To show that modeling an investor’s rate of return is a meaningful exercise, we perform a statistical and economic evaluation in an out-of-sample forecasting framework. We compare realized returns per loan and total profits of a hypothetical investor who is using either the standard CS model based on default predictions or the PS model based on the loan’s return \(\left( {P_{i}^{\left( 2 \right)} } \right)\) prediction.

The following sections describe the four classes of credit-risk models that we employ in this study: (1) linear regression-based regularization techniques (lasso, ridge, elastic net), (2) logistic-based regularization techniques, (3) RF, and (4) neural networks. We use regularization methods because they can be estimated quickly using conventional processing power and are also easy to interpret. We use RF and neural networks as these are standard ML models used in the P2P lending market literature.

Regularization in linear models

The lasso, ridge, and elastic net model estimates can be expressed as special cases of the following optimization problem (Tibshirani 1996; Zou and Hastie 2005):

$$\mathop {\min }\limits_{{\beta_{0} ,{\varvec{\beta}}}} \frac{1}{2N}\sum\limits_{i = 1}^{N} {\left( {y_{i} - \beta_{0} - {\varvec{x}}_{i}^{T} {\varvec{\beta}}} \right)^{2} + \lambda \left[ {\frac{1 - \alpha }{2}\sum\limits_{j = 1}^{p} {\beta_{j}^{2} + \alpha \sum\limits_{j = 1}^{p} {\left| {\beta_{j} } \right|} } } \right]} ,$$

where \(y_{i}\) is the ith loan performance measure, \({\varvec{x}}_{i}\) and \({\varvec{\beta}}\) are \(p \times 1\) column vectors of the standardized explanatory variables and coefficients, respectively. Parameter λ controls for the weight of the penalty term, and if \(\lambda = 0\), the model breaks down to ordinary least squares. If α = 1, the model breaks down to the lasso approach, α = 0 leads to the ridge regression, and 0 < α < 1 is the elastic net approach. The key difference between the three models lies in how they handle correlated regressors. In the case of multiple correlated regressors, lasso tends to select one into the model at the expense of others; ridge selects and reduces coefficients to a similar size, whereas the elastic net is a compromise between the two approaches. The combination of an \(\alpha \in \left( {0.1,0.2,...0.8,0.9} \right)\) and λ parameter is estimated. This case leads to the following four forecasts: LM (linear regression model), \(LM^{{\lambda_{\min } ,\alpha = 1}}\), \(LM^{{\lambda_{\min } ,\alpha = 0}}\), and \(LM^{{\lambda_{\min } ,\alpha_{\min } }}\).
= = = = = = =
_What you will do:_
[1] From the passage on credit-risk models, reproduce word for word the text from "The following sections" to "lending market literature.".
[2] Render this sentence from the passage on credit-risk models in Spanish: "The key difference between the three models lies in how they handle correlated regressors."

_Supplied material:_
= = = = = = =
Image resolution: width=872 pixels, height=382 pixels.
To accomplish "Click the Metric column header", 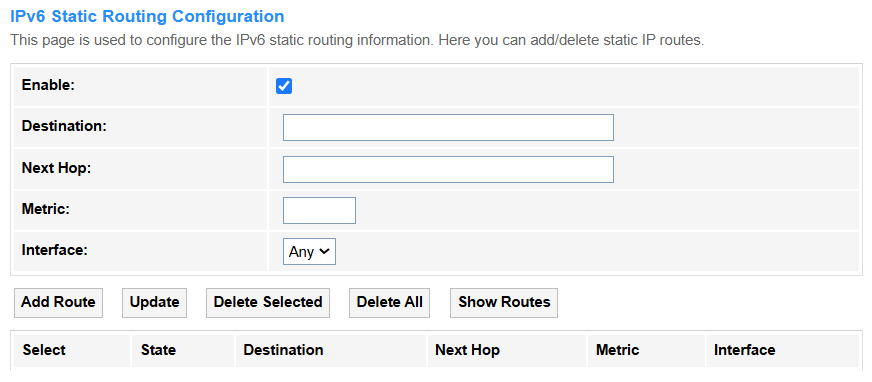I will click(x=617, y=350).
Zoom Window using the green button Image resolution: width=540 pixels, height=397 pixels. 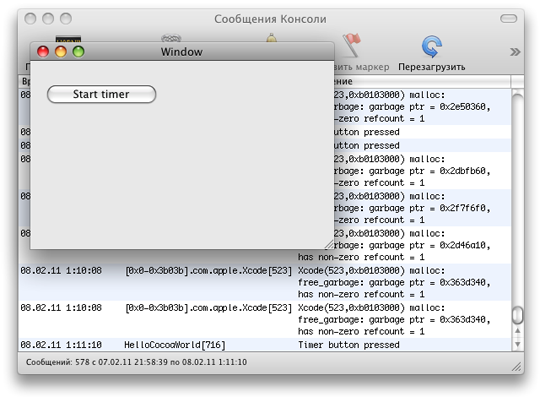[79, 52]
= = = = = = =
_The responses:_
[1]
The following sections describe the four classes of credit-risk models that we employ in this study: (1) linear regression-based regularization techniques (lasso, ridge, elastic net), (2) logistic-based regularization techniques, (3) RF, and (4) neural networks. We use regularization methods because they can be estimated quickly using conventional processing power and are also easy to interpret. We use RF and neural networks as these are standard ML models used in the P2P lending market literature.

[2] La diferencia clave entre los tres modelos radica en cómo manejan los regresores correlacionados.